Maybe you did not downgrade ModelingToolkit.jl to a v3 version. If you don’t commonly use this package, the easiest option to downgrade is to run the following in the Pkg REPL (pressing ‘]’)
pkg > remove ModelingToolkit
pkg > add ModelingToolkit@3.16.0
pkg > pin ModelingToolkit@3.16.0
Please, let us know if this works.
BTW, both JuMP and ModelingToolkit define the @variables
macro. So, I use one Julia session for the IntervalArithmetic
method and other one for your suggestion using Gurobi.

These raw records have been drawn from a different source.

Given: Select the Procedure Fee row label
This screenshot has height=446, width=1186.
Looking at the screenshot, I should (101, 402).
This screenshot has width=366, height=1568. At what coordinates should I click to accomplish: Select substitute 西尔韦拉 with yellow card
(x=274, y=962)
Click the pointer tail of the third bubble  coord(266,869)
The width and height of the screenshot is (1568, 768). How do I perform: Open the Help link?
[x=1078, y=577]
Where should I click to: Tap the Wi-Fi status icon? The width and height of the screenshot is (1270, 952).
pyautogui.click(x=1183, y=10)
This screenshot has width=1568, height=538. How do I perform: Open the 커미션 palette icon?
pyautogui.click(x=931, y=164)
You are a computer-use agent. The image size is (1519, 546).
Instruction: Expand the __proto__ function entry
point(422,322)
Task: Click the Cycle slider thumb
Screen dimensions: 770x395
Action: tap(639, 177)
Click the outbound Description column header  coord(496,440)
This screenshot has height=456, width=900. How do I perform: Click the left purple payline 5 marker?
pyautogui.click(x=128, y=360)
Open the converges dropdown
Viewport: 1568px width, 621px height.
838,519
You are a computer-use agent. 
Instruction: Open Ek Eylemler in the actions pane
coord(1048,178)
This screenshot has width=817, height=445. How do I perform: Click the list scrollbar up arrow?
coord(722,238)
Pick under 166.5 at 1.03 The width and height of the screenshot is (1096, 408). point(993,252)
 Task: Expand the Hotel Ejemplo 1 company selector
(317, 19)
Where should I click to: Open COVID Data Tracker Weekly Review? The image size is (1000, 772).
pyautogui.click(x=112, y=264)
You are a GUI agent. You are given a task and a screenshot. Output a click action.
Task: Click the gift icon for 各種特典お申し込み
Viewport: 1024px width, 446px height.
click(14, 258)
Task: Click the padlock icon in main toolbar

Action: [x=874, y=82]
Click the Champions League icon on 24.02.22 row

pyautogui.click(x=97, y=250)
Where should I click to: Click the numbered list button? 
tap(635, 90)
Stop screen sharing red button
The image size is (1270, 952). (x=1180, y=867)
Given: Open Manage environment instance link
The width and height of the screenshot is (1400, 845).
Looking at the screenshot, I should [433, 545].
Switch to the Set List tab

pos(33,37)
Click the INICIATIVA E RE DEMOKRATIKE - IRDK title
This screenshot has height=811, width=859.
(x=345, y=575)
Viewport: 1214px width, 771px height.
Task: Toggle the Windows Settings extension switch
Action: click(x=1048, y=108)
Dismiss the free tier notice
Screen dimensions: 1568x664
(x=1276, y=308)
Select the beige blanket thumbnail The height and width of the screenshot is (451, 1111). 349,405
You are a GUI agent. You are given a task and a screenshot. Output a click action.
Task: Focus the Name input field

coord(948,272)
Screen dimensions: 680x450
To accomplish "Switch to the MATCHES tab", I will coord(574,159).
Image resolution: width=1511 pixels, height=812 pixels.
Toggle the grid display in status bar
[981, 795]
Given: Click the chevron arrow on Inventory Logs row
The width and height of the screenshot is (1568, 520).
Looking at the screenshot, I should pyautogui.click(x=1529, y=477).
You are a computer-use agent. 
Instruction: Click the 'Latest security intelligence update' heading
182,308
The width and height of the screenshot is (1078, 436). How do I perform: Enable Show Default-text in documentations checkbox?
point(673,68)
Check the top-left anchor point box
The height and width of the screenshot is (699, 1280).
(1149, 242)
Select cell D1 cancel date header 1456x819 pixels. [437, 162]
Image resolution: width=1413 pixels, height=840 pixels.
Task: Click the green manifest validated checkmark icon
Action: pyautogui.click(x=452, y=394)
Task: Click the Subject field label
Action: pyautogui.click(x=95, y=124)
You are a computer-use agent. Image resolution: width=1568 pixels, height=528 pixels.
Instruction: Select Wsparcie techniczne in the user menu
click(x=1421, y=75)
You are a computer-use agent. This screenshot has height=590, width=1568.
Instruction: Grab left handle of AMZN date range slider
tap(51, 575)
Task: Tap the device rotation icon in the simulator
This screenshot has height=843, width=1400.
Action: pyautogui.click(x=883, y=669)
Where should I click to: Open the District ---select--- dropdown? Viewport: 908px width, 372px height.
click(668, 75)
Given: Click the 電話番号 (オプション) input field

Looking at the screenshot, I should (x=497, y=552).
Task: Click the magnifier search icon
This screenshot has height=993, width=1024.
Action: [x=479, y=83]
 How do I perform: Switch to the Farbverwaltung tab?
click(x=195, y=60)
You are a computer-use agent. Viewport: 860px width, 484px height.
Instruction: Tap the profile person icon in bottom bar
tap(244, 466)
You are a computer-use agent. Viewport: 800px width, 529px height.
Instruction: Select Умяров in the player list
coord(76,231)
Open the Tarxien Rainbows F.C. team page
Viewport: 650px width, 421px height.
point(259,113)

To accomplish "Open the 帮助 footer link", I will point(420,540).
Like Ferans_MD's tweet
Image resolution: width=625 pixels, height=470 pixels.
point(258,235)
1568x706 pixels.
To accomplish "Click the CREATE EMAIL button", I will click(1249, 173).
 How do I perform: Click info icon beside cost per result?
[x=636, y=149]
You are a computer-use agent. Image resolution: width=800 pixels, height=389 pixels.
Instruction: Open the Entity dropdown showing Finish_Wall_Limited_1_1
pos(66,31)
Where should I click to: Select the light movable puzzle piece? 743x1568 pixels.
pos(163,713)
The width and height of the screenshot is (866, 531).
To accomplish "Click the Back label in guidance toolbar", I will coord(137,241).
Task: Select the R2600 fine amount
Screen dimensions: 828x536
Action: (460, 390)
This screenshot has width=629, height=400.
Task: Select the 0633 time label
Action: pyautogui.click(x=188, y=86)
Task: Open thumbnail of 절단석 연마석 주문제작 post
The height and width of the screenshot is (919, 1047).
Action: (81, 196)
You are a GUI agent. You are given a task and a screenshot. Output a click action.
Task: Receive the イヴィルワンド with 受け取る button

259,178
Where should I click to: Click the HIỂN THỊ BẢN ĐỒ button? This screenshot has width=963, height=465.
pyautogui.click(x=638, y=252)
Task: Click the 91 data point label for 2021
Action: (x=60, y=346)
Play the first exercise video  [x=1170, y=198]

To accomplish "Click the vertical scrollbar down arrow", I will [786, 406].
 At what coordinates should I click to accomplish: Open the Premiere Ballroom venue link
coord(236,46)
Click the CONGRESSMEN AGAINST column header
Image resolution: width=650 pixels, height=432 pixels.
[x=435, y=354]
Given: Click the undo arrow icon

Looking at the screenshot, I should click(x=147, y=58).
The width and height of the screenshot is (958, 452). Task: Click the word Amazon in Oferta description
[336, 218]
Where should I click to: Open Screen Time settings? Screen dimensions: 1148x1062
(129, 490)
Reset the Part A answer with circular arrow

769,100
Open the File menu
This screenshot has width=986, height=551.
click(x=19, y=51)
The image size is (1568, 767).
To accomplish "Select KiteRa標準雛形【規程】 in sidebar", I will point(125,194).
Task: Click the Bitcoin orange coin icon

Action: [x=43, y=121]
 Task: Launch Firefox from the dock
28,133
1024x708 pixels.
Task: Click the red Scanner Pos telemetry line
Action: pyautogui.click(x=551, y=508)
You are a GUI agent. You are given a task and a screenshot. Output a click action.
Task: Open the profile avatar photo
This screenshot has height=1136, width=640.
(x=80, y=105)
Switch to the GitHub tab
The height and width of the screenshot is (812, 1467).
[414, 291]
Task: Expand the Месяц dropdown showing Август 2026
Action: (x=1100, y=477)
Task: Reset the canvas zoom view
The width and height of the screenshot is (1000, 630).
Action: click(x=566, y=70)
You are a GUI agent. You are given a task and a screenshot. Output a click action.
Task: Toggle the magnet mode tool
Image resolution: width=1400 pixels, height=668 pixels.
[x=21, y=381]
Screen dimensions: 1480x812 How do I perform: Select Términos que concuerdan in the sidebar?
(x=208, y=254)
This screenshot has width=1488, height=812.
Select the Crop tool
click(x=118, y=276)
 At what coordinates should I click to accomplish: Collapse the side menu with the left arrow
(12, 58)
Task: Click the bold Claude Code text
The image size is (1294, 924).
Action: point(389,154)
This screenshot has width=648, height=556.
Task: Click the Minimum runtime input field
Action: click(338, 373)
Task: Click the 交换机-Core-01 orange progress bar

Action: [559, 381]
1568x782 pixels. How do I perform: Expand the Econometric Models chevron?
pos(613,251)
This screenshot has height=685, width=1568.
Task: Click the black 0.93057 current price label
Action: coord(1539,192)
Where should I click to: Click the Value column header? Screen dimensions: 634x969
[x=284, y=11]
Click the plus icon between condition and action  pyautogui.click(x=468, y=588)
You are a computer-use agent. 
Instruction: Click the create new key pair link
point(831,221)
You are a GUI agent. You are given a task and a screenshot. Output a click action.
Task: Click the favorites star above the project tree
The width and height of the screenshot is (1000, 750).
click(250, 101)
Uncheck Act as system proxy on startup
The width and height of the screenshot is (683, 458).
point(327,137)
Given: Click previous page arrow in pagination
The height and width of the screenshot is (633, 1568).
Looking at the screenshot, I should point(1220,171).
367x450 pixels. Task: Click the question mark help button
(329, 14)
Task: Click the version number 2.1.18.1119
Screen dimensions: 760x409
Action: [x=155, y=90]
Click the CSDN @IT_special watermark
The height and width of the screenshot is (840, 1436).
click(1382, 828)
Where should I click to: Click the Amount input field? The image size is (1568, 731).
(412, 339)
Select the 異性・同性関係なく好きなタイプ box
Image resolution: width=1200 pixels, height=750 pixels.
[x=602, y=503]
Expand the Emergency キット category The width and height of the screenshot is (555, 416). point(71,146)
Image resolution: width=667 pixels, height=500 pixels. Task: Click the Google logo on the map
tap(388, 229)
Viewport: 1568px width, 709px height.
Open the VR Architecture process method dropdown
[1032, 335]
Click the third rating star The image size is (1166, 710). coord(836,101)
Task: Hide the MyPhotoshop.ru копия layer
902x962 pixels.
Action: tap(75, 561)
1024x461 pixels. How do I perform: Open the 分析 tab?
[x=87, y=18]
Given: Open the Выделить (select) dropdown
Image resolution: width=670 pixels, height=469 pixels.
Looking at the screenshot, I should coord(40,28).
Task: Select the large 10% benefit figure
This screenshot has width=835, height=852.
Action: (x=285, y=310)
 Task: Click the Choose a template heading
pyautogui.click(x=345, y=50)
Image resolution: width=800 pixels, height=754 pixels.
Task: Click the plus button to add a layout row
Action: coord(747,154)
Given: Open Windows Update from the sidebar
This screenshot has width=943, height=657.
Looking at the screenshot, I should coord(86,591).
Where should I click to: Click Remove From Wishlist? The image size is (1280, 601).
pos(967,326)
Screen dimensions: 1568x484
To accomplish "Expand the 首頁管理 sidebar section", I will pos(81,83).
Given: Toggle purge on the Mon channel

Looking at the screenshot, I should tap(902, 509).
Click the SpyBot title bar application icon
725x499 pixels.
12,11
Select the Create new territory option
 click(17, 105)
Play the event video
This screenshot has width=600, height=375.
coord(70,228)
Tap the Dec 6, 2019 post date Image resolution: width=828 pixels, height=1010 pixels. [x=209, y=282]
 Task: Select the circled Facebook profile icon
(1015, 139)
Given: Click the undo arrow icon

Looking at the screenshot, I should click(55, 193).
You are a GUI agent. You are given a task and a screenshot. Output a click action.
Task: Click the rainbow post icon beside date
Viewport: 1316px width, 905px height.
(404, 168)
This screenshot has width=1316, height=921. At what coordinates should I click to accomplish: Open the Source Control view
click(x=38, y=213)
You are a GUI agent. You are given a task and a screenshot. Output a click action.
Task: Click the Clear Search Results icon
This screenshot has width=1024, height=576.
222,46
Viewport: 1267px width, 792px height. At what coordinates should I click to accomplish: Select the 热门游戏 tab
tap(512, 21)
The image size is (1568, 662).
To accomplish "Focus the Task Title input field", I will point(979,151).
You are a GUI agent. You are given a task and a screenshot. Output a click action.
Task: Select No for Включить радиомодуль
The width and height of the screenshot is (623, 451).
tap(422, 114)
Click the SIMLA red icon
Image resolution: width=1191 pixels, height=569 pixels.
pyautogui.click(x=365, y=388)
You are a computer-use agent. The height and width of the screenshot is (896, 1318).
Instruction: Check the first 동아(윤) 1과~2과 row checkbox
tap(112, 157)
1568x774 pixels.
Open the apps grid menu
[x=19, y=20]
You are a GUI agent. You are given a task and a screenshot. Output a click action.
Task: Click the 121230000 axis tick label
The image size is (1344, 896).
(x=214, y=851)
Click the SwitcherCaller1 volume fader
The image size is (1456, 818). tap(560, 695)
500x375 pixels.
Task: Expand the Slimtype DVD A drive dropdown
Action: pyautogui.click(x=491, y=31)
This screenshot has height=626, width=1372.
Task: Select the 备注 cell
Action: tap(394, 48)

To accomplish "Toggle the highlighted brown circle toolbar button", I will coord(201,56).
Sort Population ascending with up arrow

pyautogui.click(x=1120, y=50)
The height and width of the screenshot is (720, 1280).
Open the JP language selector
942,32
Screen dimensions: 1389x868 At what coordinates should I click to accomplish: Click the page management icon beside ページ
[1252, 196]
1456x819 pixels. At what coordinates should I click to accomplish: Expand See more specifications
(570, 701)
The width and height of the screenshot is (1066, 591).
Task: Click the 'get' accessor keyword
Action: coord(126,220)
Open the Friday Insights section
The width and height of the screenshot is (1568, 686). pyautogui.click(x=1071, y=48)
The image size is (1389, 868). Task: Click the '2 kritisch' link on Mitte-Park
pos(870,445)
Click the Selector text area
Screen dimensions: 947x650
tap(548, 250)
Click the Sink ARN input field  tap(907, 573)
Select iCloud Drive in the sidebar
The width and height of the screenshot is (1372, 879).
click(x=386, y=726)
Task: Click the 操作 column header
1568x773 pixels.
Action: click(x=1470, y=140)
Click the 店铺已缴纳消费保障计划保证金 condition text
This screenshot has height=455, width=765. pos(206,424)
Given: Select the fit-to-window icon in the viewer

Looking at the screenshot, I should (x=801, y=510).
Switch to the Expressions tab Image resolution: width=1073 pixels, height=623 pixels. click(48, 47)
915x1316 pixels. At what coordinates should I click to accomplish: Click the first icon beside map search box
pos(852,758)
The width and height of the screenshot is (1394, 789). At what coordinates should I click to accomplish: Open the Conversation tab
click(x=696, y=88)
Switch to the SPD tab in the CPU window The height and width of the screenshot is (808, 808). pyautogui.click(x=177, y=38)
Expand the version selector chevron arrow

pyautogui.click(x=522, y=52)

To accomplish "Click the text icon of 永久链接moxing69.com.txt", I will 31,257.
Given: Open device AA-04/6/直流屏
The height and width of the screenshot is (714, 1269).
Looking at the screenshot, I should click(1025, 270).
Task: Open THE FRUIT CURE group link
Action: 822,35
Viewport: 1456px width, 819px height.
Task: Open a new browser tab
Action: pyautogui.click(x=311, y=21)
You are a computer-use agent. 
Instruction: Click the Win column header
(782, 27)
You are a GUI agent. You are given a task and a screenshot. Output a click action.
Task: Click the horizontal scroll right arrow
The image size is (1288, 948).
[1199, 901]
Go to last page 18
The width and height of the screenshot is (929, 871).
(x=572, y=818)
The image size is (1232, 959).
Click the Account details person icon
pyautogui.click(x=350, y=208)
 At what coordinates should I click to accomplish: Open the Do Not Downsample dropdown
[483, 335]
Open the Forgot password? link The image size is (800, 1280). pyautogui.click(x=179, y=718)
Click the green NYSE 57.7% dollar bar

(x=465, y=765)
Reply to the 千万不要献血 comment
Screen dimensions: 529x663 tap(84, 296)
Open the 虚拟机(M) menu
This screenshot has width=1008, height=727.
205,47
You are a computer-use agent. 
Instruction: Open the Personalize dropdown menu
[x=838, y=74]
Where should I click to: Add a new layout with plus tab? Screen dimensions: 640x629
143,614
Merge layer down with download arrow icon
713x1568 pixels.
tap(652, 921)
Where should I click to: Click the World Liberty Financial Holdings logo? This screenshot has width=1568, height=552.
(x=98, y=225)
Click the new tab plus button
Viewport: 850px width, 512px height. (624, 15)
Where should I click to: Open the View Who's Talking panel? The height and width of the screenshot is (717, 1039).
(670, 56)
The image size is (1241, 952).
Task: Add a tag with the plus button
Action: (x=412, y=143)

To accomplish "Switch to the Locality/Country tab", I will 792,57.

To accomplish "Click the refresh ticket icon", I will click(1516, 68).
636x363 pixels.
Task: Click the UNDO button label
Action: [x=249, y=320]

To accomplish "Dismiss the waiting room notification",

Thanks, just needed to update again after the pin
.
If you split out the code and just benchmark the solving step, things look fairly similar (at least for this small test case).
See:
Shown below are the times for re-running the scripts through 4 times; the first line is the initial compilation call with @time
, the second line with @btime ... samples=10
:
- Interval method:
0.742040 seconds (1.79 M allocations: 102.037 MiB, 2.99% gc time, 99.97% compilation time)
13.408 μs (64 allocations: 9.91 KiB)
0.044696 seconds (59.92 k allocations: 3.183 MiB, 99.77% compilation time)
9.921 μs (64 allocations: 9.91 KiB)
0.045063 seconds (59.93 k allocations: 3.184 MiB, 99.72% compilation time)
10.261 μs (64 allocations: 9.91 KiB)
0.045872 seconds (59.94 k allocations: 3.184 MiB, 99.76% compilation time)
12.664 μs (64 allocations: 9.91 KiB)
- Gurobi method
6.713763 seconds (16.86 M allocations: 992.390 MiB, 7.46% gc time, 1.77% compilation time)
25.157 μs (26 allocations: 800 bytes)
0.003869 seconds (1.69 k allocations: 121.092 KiB, 60.37% compilation time)
24.683 μs (26 allocations: 800 bytes)
0.003868 seconds (1.69 k allocations: 121.170 KiB, 60.21% compilation time)
25.832 μs (26 allocations: 800 bytes)
0.004770 seconds (1.69 k allocations: 121.092 KiB, 55.82% compilation time)
24.244 μs (26 allocations: 800 bytes)
Qualifier: I have no idea how each code does caching, so that might be wrinkle in interpreting this.